# EXERCISE TASK 1:
Please copy the passage on common fixed point properties word for word, starting with "Note that the" and going on through "is not essential.".
# EXERCISE TASK 2:
In the passage on common fixed point properties, who established the common fixed point results given after the note on the (CLR)-property?
# EXERCISE TASK 3:
Continue the passage on common fixed point properties from the point where it stops.

# SOURCE PASSAGE:
★ ★ ★ ★ ★ ★ ★

Let \(f_{1},f_{2},f_{3},f_{4}:Y\rightarrow Y\) be four maps. If there are two sequences \(\{z_{n}\}\) and \(\{w_{n}\}\) in Y. Then the pairs \((f_{1},f_{3})\) and \((f_{2},f_{4})\) satisfy

  1. (1)

    the common \((E.A)\)-property if

    $$\lim_{n\rightarrow\infty}f_{1}z_{n}=\lim _{n\rightarrow\infty }f_{3}z_{n}=\lim_{n\rightarrow\infty}f_{2}w_{n}= \lim_{n\rightarrow \infty}f_{4}w_{n}=t\in Y; $$
  2. (2)

    the common \((CLR_{f_{3}f_{4}})\)-property if

    $$\lim_{n\rightarrow\infty}f_{1}z_{n}=\lim _{n\rightarrow\infty }f_{3}z_{n}=\lim_{n\rightarrow\infty}f_{2}w_{n}= \lim_{n\rightarrow \infty}f_{4}w_{n}=t\in f_{3}(Y)\cap f_{4}(Y). $$

Note that the \((E.A)\)-property tolerates the condition of closeness of the range of subspaces of the involved mappings. However, the significance of the \((CLR)\)-property reveals that closeness of the range of subspaces is not essential.

Sarwar and Bahadur Zada [12] established the following common fixed point results.

Theorem 1.3

Let \(f_{1}\), \(f_{2}\), \(f_{3}\), \(f_{4}\), \(f_{5}\), and \(f_{6}\) be six maps on Y such that

  1. (1)

★ ★ ★ ★ ★ ★ ★

# GIVEN MATERIAL:
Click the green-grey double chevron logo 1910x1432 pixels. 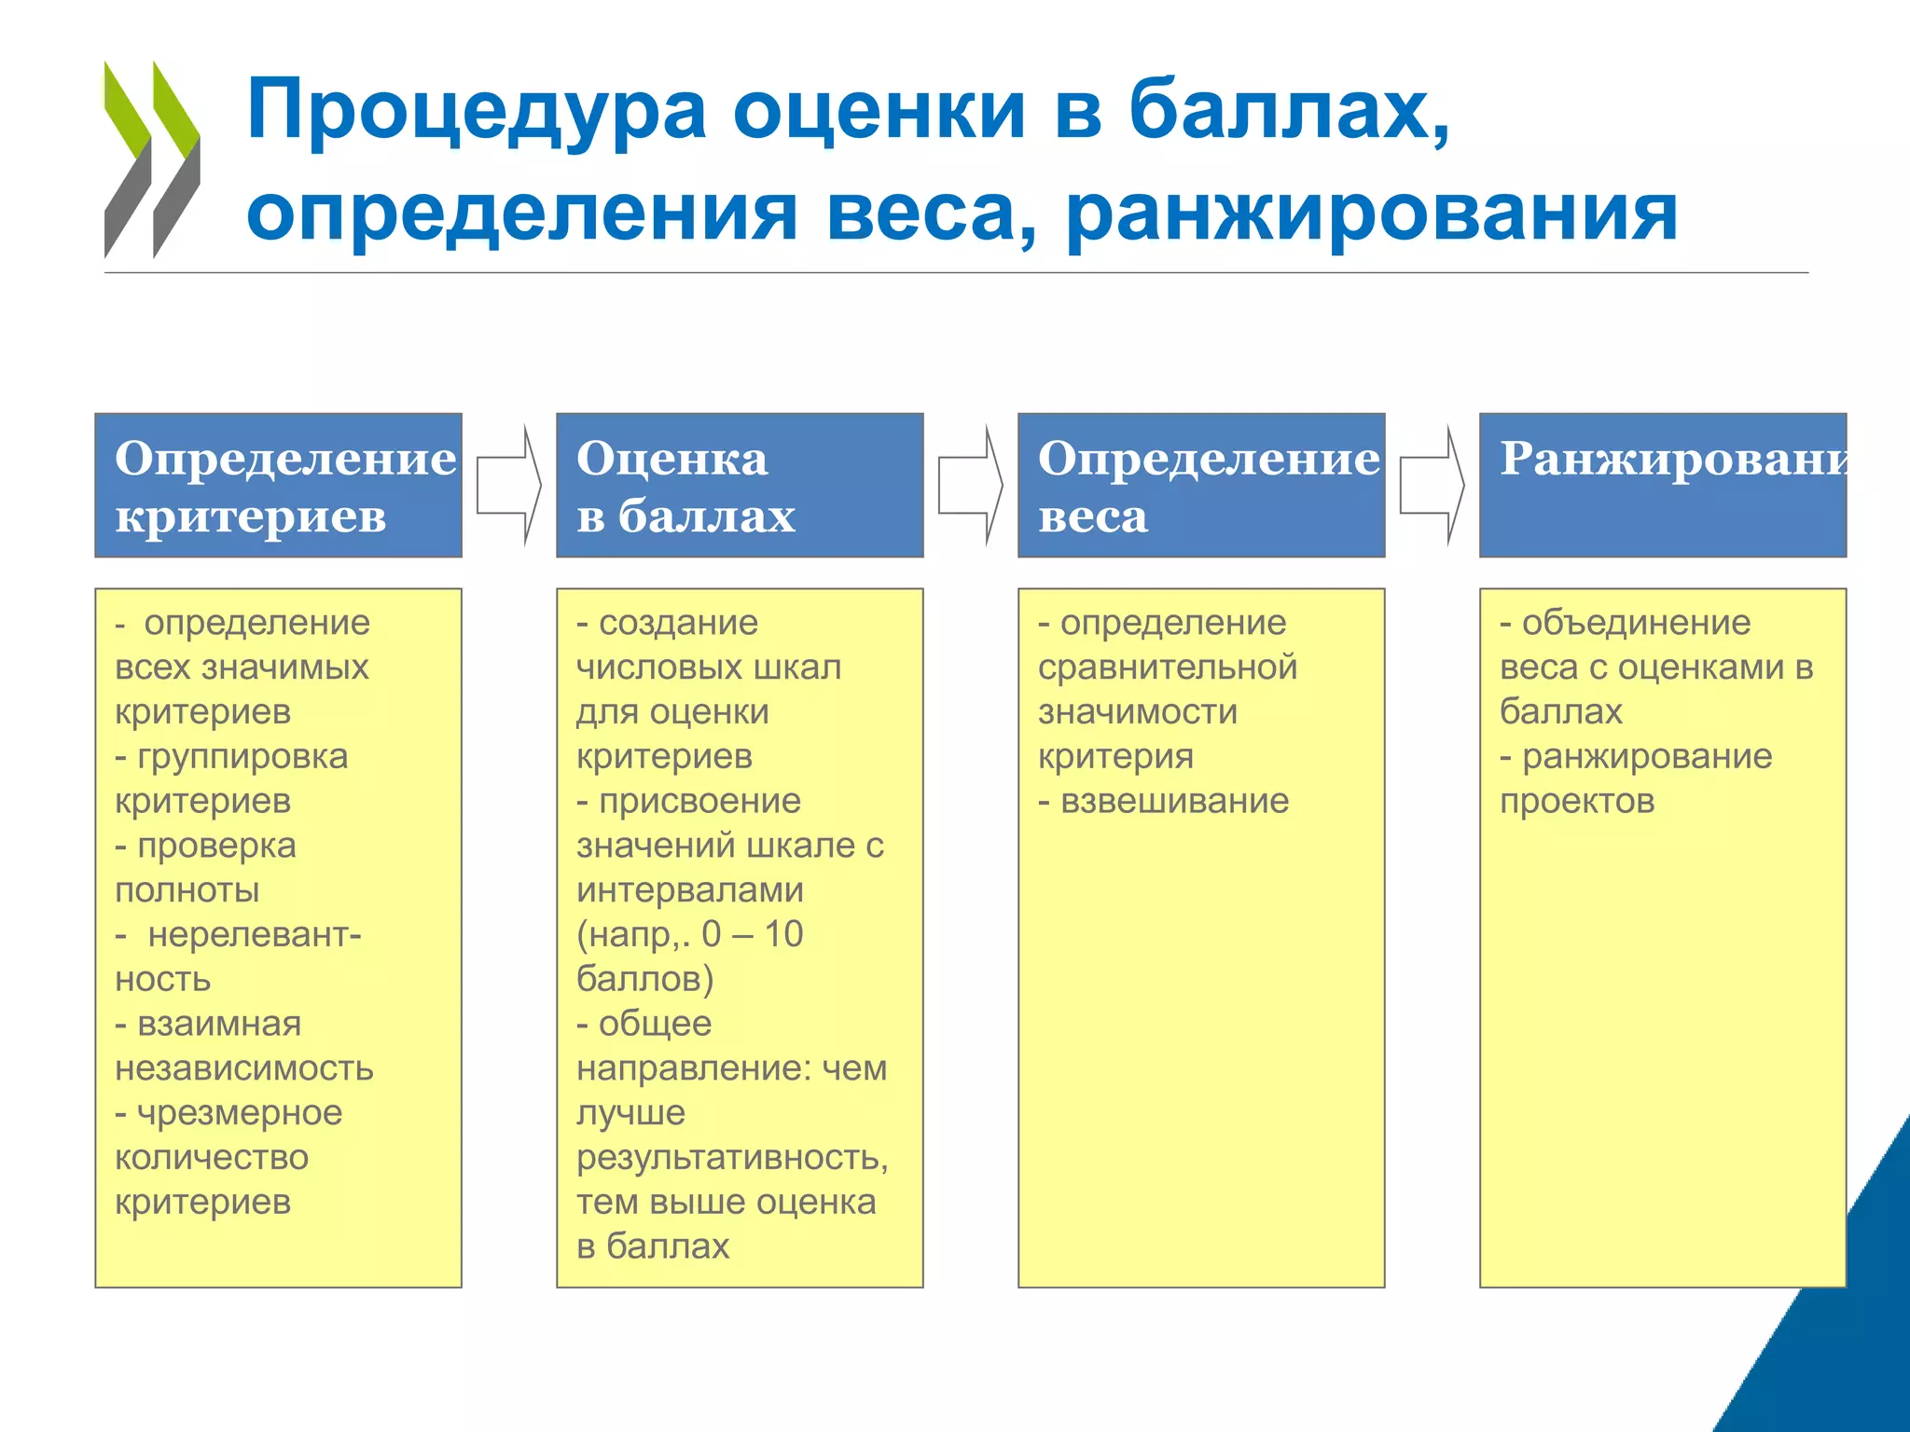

★ ★ ★ ★ ★ ★ ★

# ANSWER 1:
Note that the \((E.A)\)-property tolerates the condition of closeness of the range of subspaces of the involved mappings. However, the significance of the \((CLR)\)-property reveals that closeness of the range of subspaces is not essential.

# ANSWER 2:
Sarwar and Bahadur Zada.

# ANSWER 3:
    \(f_{1}(Y)\subseteq f_{4}(Y)\), \(f_{1}(Y)\subseteq f_{5}(Y)\), \(f_{2}(Y)\subseteq f_{3}(Y)\) and \(f_{2}(Y)\subseteq f_{6}(Y)\);

  2. (2)

    for all \(u,v\in Y\) and \(0< k<1\),

    $$\begin{aligned} d(f_{1}u,f_{2}v) \precsim& k \biggl\{ \frac {d(f_{3}u,f_{1}u)d(f_{6}u,f_{1}u)d(f_{3}u,f_{2}v)d(f_{6}u,f_{2}v)}{1+d(f_{3}u,f_{2}v)d(f_{6}u,f_{2}v)+d(f_{4}v,f_{1}u)d(f_{5}v,f_{1}u)} \\ &{}+\frac {d(f_{4}v,f_{2}v)d(f_{5}v,f_{2}v)d(f_{4}v,f_{1}u)d(f_{5}v,f_{1}u)}{1+d(f_{3}u,f_{2}v)d(f_{6}u,f_{2}v)+d(f_{4}v,f_{1}u)d(f_{5}v,f_{1}u)} \biggr\} ; \end{aligned}$$
  3. (3)

    the pairs \((f_{1},f_{3})\), \((f_{2},f_{4})\), \((f_{1},f_{6})\), and \((f_{2},f_{5})\) are weakly compatible;

  4. (4)

    either both the pairs \((f_{1},f_{3})\) and \((f_{1},f_{6})\) satisfies common \((CLR_{f_{1}})\)-property or both the pairs \((f_{2},f_{4})\) and \((f_{2},f_{5})\) satisfies common \((CLR_{f_{2}})\)-property.

Then \(f_{1}\), \(f_{2}\), \(f_{3}\), \(f_{4}\), \(f_{5}\), and \(f_{6}\) have a unique common fixed point in Y.

Theorem 1.4

Let \(f_{1}\), \(f_{2}\), \(f_{3}\), \(f_{4}\), \(f_{5}\), and \(f_{6}\) be six maps on Y such that all the conditions of Theorem  1.3 except condition \((4)\) holds. In addition if either the pairs \((f_{1},f_{3})\) and \((f_{1},f_{6})\) or the pairs \((f_{2},f_{4})\) and \((f_{2},f_{5})\) satisfy the common \((E.A)\)-property such that either \(f_{4}(Y)\) and \(f_{5}(Y)\) or \(f_{3}(Y)\) and \(f_{6}(Y)\) are closed subspaces of Y, then \(f_{1}\), \(f_{2}\), \(f_{3}\), \(f_{4}\), \(f_{5}\), and \(f_{6}\) have a unique common fixed point in Y.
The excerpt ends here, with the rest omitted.